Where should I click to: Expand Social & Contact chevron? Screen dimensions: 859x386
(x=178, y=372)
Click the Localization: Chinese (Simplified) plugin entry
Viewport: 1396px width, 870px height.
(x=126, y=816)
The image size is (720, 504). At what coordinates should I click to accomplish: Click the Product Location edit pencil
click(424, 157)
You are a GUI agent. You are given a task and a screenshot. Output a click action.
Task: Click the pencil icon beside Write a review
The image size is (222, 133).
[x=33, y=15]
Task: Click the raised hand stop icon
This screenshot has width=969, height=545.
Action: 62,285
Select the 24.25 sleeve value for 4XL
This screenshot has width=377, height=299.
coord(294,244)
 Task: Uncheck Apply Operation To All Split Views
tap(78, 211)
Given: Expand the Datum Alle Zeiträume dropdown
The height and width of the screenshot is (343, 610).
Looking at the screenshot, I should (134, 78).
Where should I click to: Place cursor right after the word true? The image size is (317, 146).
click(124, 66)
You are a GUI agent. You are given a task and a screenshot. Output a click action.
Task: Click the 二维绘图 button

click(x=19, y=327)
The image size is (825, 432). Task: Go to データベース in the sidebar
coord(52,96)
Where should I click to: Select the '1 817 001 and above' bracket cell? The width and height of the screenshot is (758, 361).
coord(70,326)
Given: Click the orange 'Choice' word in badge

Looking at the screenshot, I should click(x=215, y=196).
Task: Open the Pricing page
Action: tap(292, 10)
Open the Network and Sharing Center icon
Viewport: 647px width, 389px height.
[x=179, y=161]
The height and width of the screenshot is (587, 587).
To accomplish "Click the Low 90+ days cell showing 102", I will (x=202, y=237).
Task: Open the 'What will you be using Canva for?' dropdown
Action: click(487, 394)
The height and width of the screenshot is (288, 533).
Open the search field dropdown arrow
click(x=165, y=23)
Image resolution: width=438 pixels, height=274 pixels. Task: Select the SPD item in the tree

******************************

# [WHAT THE TASK REQUIRES]
From the line holding "The image size is (825, 432)." down to the final line above, copy each line exactly, and leave out everything before it.

# [RESPONSE TO THE EXERCISE]
The image size is (825, 432). Task: Go to データベース in the sidebar
coord(52,96)
Where should I click to: Select the '1 817 001 and above' bracket cell? The width and height of the screenshot is (758, 361).
coord(70,326)
Given: Click the orange 'Choice' word in badge

Looking at the screenshot, I should click(x=215, y=196).
Task: Open the Pricing page
Action: tap(292, 10)
Open the Network and Sharing Center icon
Viewport: 647px width, 389px height.
[x=179, y=161]
The height and width of the screenshot is (587, 587).
To accomplish "Click the Low 90+ days cell showing 102", I will (x=202, y=237).
Task: Open the 'What will you be using Canva for?' dropdown
Action: click(487, 394)
The height and width of the screenshot is (288, 533).
Open the search field dropdown arrow
click(x=165, y=23)
Image resolution: width=438 pixels, height=274 pixels. Task: Select the SPD item in the tree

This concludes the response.